» **DATA**:
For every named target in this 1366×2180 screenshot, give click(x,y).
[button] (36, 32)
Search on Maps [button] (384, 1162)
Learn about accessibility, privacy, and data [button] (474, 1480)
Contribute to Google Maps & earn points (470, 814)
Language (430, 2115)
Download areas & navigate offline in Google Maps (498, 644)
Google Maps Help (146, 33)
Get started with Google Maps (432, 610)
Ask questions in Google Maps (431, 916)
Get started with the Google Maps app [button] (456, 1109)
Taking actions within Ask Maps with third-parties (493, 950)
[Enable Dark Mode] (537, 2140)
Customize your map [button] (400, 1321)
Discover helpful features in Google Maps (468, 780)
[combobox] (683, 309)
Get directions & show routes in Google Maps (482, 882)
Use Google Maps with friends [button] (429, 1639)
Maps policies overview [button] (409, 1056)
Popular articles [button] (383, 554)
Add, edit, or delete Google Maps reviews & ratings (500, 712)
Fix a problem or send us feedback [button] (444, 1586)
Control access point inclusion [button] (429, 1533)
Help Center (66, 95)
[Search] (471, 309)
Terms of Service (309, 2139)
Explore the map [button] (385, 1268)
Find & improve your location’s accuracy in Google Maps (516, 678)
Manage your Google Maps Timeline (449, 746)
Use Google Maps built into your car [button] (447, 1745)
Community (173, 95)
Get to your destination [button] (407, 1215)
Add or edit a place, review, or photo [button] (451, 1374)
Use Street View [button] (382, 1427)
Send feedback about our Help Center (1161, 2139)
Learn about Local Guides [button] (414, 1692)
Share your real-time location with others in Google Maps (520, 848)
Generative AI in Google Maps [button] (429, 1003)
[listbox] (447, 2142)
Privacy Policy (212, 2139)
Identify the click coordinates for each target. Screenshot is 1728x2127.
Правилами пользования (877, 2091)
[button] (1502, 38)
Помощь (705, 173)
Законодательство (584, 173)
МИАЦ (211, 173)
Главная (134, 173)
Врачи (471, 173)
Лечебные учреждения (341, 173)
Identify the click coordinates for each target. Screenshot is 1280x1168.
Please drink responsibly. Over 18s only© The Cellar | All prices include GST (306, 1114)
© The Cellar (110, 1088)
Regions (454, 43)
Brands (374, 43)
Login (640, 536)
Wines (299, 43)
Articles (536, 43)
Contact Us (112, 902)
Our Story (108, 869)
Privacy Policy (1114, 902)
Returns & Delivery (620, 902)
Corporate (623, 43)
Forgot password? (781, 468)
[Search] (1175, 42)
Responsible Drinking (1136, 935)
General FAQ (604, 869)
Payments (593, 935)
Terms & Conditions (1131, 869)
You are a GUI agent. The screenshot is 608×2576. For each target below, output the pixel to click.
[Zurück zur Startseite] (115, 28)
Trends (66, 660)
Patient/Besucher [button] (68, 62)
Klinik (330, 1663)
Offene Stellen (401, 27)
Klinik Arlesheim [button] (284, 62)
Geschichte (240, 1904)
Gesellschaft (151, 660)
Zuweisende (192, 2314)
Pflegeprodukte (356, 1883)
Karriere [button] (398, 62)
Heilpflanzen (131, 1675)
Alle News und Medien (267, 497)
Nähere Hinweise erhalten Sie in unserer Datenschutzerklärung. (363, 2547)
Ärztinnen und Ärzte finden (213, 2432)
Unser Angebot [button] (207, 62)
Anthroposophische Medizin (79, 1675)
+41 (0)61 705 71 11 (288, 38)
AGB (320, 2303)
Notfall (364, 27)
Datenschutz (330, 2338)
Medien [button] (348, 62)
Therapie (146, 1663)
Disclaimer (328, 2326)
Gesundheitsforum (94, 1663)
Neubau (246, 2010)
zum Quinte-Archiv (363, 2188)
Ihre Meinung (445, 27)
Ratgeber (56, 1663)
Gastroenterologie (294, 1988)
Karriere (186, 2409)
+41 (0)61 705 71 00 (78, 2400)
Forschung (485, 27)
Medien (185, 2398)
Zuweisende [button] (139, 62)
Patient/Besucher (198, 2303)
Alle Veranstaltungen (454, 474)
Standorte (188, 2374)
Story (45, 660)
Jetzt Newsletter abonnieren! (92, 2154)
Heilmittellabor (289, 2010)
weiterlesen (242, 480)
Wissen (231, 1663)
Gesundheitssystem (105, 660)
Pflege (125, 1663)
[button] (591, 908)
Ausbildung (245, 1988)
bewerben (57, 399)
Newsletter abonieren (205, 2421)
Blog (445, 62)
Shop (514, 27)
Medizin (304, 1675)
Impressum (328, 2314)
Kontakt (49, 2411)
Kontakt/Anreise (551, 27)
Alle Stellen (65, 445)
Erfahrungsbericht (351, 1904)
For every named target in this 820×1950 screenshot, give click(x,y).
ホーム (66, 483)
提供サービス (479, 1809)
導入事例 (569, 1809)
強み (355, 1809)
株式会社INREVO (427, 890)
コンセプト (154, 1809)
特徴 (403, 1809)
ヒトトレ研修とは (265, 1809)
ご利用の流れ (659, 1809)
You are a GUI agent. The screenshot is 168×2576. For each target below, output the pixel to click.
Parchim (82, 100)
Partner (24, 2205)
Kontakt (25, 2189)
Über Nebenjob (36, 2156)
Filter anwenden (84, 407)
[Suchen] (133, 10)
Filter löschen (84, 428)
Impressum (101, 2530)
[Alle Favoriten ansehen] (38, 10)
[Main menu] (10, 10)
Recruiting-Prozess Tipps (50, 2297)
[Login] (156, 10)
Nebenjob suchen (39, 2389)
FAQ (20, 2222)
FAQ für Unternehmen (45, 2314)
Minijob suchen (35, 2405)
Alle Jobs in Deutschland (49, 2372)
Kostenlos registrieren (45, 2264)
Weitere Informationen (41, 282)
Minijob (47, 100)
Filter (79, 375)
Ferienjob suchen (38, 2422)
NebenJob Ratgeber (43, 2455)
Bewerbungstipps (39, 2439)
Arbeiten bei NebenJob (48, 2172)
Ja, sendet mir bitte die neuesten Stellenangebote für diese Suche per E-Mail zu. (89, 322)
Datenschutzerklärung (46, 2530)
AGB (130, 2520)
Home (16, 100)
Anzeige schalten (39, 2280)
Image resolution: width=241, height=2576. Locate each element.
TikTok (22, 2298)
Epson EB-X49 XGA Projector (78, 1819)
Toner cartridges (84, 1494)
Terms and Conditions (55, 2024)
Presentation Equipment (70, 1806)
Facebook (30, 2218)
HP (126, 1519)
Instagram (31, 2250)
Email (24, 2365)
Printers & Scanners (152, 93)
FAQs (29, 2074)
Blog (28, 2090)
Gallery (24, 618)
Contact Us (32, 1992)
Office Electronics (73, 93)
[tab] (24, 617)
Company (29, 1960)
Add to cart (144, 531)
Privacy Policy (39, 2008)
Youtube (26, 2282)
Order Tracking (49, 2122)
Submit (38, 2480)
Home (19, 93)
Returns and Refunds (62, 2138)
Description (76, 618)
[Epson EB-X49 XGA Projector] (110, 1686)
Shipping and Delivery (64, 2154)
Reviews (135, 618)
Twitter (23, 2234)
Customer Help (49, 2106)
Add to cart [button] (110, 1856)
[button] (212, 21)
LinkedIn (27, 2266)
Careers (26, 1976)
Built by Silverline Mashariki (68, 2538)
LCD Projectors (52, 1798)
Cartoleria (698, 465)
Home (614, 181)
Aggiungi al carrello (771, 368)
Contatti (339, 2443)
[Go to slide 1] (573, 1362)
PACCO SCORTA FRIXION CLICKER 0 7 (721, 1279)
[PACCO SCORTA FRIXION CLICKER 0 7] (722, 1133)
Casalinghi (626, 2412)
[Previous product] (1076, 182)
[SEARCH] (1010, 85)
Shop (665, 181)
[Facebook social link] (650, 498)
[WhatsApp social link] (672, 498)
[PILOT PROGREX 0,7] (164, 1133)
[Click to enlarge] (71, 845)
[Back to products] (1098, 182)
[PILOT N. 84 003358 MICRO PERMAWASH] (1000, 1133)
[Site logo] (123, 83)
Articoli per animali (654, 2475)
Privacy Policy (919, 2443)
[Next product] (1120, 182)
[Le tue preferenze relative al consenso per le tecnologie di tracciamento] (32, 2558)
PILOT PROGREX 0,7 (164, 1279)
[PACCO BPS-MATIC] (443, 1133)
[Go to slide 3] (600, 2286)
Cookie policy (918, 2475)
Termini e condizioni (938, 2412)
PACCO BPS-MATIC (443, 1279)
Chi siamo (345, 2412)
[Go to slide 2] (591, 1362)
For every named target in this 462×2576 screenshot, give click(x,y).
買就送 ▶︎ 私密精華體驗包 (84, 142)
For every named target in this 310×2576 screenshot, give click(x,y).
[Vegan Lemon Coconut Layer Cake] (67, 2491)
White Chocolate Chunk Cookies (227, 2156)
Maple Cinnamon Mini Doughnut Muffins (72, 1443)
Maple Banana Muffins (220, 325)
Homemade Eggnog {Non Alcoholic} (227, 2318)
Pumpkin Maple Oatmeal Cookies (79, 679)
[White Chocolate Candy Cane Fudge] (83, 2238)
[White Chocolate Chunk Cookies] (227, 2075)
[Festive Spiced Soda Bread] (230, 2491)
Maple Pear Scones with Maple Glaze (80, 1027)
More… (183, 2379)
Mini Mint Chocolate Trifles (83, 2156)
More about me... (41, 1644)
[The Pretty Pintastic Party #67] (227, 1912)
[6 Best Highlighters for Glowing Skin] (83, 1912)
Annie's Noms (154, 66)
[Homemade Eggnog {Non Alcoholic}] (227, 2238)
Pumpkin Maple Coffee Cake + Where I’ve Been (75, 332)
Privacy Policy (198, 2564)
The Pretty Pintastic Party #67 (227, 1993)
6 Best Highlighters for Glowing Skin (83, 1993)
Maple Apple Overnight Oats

» **WHAT THIS TASK INVOLVES**: Transcribe the lines above between the line holding "Klinik Arlesheim [button] (284, 62)" and the line holding "Karriere (186, 2409)", inclusive, exactly as they stand and with nothing added.

» **ANSWER BOX**:
Klinik Arlesheim [button] (284, 62)
Geschichte (240, 1904)
Gesellschaft (151, 660)
Zuweisende (192, 2314)
Pflegeprodukte (356, 1883)
Karriere [button] (398, 62)
Heilpflanzen (131, 1675)
Alle News und Medien (267, 497)
Nähere Hinweise erhalten Sie in unserer Datenschutzerklärung. (363, 2547)
Ärztinnen und Ärzte finden (213, 2432)
Unser Angebot [button] (207, 62)
Anthroposophische Medizin (79, 1675)
+41 (0)61 705 71 11 (288, 38)
AGB (320, 2303)
Notfall (364, 27)
Datenschutz (330, 2338)
Medien [button] (348, 62)
Therapie (146, 1663)
Disclaimer (328, 2326)
Gesundheitsforum (94, 1663)
Neubau (246, 2010)
zum Quinte-Archiv (363, 2188)
Ihre Meinung (445, 27)
Ratgeber (56, 1663)
Gastroenterologie (294, 1988)
Karriere (186, 2409)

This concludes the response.